Intel® In-Field Scan is an important step forward in the domain of reliability and availability services, as it enables customers to use industry test capabilities to rapidly identify defective units in their fleet.
System Requirements
There are hardware and software requirements to enable Intel® In-Field Scan on a platform. Below is a summary of the requirements.
- An Intel® Xeon® processor that supports Intel® In-Field Scan
- Scan Test Images (scan test patterns for the cores)
- The Intel® In-Field Scan Linux device driver
- The Intel® In-Field Scan Application
Testing and Test Results
Intel® In-Field Scan is designed and optimized to be used by system administrators to test the fleet periodically to ensure the processors are operating correctly. Intel® In-Field Scan provides system administrators with a very fast processor test that can be run on live nodes (meaning a node that is online and running user applications) without interrupting the entire node’s operation. In this case, the term very fast means ~200ms or less.
Periodic testing of the fleet is recommended to find components that have failed over time. How often to test the fleet and how extensive of a test to run is a complex question. Many variables come into play, for example: How long has the processor been running; what is the predicted Failure in Time (FIT) 2 rate of the processor; what is the customer’s tolerance for SDE (Silent Data Errors); and the amount time the system administrator is willing to devote to proactive system maintenance.
The Finding Faulty Components in a Live Fleet Environment technical paper provides considerations for and an example of how often In-Field Scan can be run.
The Intel® In-Field Scan for 5th Generation Intel Xeon Processors Enabling Guide has detailed information on how to run and test and understand results.
The Intel® In-Field Scan Scan Test Images for 5th Generation Intel Xeon processors and instructions for checking the version or loading a new image are posted (NDA account required - How to Apply for an Intel® Resource and Documentation Center).
The Intel® In-Field Scan Application is posted (NDA account required - How to Apply for an Intel® Resource and Documentation Center).
Conclusion
In a fleet with hundreds of thousands, or millions, of processors, failures may occur on a regular basis. Finding these defects as quickly as possible is key to minimizing the interruptions to customer operations.
Intel is leading the industry by providing multiple tools and a roadmap of features, to test processors for correct operation. Intel® In-Field Scan expands on these testing capabilities to improve fleet management by system administrators.
Intel also offers the Intel® Data Center Diagnostic Tool (Intel® DCDiag). Intel® DCDiag is a suite of tests that methodically checks most of the SoC functionality, including that of each individual microprocessor core. By verifying that every DCDIAG computation is correct, and not just confirming that the test completed execution properly, DCDIAG is able to detect many types of faults, including those that manifest as Silent Data Errors. For more information on Intel® DCDiag go to this link.

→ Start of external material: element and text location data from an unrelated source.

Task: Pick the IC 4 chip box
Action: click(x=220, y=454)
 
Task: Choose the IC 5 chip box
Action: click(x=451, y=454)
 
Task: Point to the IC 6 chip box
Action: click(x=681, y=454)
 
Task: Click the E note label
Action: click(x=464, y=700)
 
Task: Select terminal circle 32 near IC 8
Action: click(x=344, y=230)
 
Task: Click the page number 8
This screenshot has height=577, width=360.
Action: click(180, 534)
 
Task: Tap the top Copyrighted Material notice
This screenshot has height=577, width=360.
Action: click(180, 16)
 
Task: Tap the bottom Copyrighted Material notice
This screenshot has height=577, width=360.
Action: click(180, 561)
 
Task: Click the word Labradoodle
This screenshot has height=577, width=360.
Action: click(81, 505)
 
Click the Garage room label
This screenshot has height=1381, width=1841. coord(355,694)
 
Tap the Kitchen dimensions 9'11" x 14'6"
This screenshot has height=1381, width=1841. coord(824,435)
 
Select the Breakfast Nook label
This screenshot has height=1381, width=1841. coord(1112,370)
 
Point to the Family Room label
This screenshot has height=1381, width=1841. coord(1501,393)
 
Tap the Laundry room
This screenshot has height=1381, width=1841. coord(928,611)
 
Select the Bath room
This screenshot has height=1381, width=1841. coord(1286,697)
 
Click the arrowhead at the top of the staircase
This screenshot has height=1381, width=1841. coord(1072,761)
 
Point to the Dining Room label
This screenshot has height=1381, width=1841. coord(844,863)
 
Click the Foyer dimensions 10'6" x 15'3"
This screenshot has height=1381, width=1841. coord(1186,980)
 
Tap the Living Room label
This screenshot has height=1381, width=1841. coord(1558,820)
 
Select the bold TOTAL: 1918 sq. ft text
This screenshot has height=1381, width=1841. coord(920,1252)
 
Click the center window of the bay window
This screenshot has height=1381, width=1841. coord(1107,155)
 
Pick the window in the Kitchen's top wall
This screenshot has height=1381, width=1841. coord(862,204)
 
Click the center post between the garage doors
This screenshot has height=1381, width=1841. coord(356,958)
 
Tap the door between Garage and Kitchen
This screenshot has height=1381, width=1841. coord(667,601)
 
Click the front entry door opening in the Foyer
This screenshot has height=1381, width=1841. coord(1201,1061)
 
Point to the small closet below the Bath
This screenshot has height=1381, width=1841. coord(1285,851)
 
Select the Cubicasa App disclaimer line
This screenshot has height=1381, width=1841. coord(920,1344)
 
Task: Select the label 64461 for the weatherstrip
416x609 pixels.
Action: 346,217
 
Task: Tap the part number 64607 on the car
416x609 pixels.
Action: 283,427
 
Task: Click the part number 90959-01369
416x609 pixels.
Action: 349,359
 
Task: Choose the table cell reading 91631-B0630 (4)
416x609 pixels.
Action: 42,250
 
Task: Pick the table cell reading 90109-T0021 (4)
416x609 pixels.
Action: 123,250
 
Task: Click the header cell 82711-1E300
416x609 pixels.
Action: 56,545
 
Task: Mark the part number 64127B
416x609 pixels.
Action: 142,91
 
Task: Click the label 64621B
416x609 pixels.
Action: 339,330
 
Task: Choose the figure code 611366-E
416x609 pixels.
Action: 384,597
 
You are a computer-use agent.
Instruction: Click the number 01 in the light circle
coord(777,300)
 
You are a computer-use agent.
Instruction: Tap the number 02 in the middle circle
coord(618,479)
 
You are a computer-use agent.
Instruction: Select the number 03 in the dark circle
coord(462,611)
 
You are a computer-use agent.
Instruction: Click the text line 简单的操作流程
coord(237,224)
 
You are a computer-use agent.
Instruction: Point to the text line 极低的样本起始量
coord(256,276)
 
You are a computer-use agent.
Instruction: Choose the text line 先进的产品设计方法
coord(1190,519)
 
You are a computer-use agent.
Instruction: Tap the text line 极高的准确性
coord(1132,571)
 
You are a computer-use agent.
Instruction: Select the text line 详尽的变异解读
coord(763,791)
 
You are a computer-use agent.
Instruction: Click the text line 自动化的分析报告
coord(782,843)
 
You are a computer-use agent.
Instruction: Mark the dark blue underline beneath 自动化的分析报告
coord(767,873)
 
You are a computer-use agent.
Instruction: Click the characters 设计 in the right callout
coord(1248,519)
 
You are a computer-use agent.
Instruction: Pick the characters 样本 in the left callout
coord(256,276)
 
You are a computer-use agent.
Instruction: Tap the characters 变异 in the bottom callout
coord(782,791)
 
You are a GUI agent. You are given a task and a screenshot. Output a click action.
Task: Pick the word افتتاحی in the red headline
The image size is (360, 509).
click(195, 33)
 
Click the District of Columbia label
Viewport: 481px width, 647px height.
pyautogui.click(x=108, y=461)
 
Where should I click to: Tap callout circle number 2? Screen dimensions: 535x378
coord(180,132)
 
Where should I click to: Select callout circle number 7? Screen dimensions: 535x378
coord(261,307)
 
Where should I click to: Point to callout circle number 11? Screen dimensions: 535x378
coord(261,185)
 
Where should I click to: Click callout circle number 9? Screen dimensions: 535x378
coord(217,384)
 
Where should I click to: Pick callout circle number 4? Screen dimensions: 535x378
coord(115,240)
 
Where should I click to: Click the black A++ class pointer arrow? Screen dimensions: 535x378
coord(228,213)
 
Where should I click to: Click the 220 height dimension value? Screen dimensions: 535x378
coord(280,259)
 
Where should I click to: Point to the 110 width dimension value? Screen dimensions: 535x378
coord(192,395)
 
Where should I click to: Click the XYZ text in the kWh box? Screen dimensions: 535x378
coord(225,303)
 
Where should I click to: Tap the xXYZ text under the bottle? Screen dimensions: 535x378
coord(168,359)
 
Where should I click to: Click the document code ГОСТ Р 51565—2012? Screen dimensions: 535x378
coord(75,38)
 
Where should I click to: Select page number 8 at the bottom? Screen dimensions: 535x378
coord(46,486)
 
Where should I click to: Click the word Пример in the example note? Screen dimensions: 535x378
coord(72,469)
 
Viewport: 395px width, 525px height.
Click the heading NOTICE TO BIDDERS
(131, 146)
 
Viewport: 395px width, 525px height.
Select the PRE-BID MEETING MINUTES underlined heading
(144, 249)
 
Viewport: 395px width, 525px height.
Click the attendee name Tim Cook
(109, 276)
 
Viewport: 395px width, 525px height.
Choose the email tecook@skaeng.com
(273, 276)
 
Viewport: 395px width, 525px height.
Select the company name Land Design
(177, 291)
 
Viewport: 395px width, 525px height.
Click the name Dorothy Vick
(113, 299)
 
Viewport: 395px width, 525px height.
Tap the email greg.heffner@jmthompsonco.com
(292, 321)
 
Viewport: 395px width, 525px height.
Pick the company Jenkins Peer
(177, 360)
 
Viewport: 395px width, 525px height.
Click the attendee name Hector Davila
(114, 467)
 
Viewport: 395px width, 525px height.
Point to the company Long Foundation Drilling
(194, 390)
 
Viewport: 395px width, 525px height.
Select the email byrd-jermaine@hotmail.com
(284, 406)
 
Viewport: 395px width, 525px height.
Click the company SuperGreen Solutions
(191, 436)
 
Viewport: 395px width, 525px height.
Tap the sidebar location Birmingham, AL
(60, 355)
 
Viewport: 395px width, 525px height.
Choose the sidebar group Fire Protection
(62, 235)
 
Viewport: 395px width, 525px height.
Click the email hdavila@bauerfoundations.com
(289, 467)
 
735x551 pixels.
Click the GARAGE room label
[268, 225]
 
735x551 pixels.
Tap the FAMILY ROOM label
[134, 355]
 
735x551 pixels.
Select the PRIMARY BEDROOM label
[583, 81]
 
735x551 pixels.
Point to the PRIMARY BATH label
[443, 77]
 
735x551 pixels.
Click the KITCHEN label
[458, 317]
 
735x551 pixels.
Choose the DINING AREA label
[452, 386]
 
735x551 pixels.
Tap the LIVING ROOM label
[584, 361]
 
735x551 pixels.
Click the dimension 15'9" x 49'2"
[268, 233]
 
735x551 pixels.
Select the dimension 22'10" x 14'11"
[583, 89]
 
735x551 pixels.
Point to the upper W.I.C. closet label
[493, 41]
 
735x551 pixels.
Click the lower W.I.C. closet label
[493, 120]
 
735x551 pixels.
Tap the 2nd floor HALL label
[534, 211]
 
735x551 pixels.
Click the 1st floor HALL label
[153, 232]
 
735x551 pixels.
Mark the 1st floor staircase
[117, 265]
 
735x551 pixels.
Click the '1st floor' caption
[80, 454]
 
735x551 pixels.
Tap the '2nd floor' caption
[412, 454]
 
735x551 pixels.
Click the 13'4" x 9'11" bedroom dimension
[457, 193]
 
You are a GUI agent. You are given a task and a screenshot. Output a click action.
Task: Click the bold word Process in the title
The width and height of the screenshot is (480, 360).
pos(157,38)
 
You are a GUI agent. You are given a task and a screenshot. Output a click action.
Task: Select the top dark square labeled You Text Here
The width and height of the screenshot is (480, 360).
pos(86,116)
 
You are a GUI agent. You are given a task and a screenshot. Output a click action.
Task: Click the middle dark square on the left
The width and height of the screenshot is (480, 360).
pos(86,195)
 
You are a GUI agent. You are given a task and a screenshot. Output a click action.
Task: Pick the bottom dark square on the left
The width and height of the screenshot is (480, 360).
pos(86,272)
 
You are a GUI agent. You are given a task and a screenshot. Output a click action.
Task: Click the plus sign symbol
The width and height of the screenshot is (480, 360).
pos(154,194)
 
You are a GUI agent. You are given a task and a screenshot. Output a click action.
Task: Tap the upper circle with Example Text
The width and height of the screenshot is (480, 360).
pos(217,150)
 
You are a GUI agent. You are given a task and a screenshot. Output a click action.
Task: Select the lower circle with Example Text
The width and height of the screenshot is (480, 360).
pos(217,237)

Intel® In-Field Scan and Intel® DCDiag are complementary test tools. Intel® In-Field Scan is minimally intrusive and designed to quickly test one core, while all the other cores in the node continue to run customer workloads. Intel® DCDiag is a comprehensive processor test suite and is most effective when the entire processing node is dedicated to testing. Because the tools run different test content, Intel has found that each tool identifies different failures across the processors tested.
Note: Not all SKUs of the 5th Gen Intel® Xeon® Processors support Intel® In-Field Scan. Check Product Specification details.